HOW EARLY DOES THE BRAIN GUIDE TISSUE GROWTH?
New research suggests the brain’s role in the body may begin much earlier than previously thought.
Scientists at Tufts University have found, by removing the brains of day-old frog embryos, that bioelectric signals in the developing brain help to shape muscles and tissues, and protect the embryo from developmental defects.
In a second study published in February, the team showed that these patterns can be predicted and mapped to prevent defects caused by harmful substances.
For this, the embryos were exposed to nicotine.
Frog embryos (bottom) and bioelectric patterns (top) are shown in the figure above, with normal patterns shown left, disrupted in presence of nicotine (center), and restored when HCN2 is added, on right
The findings could pave the way for better ways of addressing birth defects and injuries in humans, the researchers say, or even to regenerate complex organs.

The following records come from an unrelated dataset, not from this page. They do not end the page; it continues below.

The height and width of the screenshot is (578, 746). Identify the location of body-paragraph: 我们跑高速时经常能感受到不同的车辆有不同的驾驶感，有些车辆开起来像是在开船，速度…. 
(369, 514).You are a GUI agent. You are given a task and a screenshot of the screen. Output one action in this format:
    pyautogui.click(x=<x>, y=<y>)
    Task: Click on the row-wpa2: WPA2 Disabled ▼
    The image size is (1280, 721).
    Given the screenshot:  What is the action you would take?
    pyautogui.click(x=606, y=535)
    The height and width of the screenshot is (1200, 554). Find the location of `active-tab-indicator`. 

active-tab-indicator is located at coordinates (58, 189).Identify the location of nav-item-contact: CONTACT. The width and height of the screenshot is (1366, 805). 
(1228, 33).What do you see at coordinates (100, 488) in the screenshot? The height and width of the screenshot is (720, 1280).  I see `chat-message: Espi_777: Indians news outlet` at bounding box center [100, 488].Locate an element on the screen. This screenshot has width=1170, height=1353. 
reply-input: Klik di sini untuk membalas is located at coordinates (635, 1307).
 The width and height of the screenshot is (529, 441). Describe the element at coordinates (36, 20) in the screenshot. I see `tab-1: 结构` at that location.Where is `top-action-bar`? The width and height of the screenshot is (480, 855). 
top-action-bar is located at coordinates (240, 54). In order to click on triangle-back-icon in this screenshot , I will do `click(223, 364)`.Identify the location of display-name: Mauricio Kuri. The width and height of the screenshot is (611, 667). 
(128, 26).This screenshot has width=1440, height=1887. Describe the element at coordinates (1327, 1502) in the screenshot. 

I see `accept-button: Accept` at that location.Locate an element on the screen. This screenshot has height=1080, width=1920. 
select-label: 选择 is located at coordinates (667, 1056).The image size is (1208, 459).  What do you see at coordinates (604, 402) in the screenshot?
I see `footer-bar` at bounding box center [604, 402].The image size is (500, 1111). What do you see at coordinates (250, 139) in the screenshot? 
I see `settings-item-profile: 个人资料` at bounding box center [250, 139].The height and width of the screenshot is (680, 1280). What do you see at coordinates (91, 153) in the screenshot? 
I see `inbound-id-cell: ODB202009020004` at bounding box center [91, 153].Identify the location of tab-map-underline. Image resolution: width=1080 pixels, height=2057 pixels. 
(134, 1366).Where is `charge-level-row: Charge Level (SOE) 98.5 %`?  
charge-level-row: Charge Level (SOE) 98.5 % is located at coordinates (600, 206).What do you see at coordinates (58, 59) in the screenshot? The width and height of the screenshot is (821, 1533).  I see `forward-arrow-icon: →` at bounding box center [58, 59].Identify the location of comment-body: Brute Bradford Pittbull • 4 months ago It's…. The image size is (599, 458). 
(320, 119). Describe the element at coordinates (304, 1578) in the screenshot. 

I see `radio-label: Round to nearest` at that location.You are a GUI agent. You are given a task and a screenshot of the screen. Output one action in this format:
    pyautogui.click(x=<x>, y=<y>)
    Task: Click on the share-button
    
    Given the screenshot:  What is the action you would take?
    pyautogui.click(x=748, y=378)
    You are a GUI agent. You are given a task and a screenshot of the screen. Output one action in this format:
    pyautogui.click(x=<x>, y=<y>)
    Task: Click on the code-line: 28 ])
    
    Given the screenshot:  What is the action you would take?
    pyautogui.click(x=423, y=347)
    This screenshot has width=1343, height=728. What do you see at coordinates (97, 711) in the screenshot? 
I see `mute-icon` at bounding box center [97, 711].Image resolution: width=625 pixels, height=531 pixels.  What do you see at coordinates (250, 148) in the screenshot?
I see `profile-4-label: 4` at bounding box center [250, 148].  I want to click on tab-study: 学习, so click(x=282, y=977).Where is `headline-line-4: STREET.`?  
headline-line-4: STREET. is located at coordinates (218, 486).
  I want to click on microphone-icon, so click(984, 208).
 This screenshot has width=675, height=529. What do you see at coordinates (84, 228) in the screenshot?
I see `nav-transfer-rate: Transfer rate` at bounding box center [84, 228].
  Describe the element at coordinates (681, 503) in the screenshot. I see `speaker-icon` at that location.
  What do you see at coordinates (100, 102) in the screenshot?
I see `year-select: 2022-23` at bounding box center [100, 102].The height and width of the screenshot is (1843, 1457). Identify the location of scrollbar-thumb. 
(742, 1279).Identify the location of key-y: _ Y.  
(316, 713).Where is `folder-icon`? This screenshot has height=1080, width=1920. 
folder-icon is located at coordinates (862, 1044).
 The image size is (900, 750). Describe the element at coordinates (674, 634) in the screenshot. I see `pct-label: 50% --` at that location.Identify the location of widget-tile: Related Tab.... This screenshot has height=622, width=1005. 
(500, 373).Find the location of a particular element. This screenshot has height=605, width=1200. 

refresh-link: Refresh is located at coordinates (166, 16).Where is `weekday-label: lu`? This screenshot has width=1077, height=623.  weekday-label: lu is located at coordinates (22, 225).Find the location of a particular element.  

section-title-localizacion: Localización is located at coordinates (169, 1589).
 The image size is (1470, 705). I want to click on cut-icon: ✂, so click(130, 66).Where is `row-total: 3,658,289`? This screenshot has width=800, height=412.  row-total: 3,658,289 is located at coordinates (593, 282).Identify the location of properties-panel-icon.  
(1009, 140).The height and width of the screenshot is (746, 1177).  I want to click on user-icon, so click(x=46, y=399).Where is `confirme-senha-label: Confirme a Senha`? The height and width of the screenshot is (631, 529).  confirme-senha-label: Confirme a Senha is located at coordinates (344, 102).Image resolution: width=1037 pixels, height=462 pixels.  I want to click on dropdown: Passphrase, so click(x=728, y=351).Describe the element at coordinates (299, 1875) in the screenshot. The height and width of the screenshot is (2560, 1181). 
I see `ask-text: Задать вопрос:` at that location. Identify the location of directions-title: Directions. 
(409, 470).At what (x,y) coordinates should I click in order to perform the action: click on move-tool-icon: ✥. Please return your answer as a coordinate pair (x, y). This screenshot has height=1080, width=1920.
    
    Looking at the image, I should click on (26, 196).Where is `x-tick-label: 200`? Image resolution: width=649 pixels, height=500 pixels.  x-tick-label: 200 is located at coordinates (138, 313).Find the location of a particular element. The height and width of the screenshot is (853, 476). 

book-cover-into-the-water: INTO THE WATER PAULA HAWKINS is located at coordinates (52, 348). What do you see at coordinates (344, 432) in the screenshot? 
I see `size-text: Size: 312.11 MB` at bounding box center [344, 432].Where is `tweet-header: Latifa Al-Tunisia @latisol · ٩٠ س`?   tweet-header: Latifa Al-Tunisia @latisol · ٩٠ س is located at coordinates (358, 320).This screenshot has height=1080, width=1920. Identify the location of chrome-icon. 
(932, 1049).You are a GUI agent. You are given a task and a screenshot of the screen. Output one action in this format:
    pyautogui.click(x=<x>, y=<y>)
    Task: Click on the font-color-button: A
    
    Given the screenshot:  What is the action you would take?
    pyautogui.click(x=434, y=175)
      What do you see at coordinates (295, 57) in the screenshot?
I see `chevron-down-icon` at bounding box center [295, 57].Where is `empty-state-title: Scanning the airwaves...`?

‘Studies focusing on gene expression, growth factors, and molecular pathways have provided us with a better but still incomplete understanding of how cells arrange themselves into complex organ systems in a growing embryo,’ said Professor Michael Levin, Ph.D., corresponding author of the study and director of the Allen Discovery Center at Tufts University, in regards to the latest study.
‘We are now beginning to see how electrical patterns in the embryo are guiding large scale patterns of tissues, organs, and limbs. If we can decode this electrical communication between cells, then we might be able to use it to normalize development or support regeneration in the treatment of disease or injury.’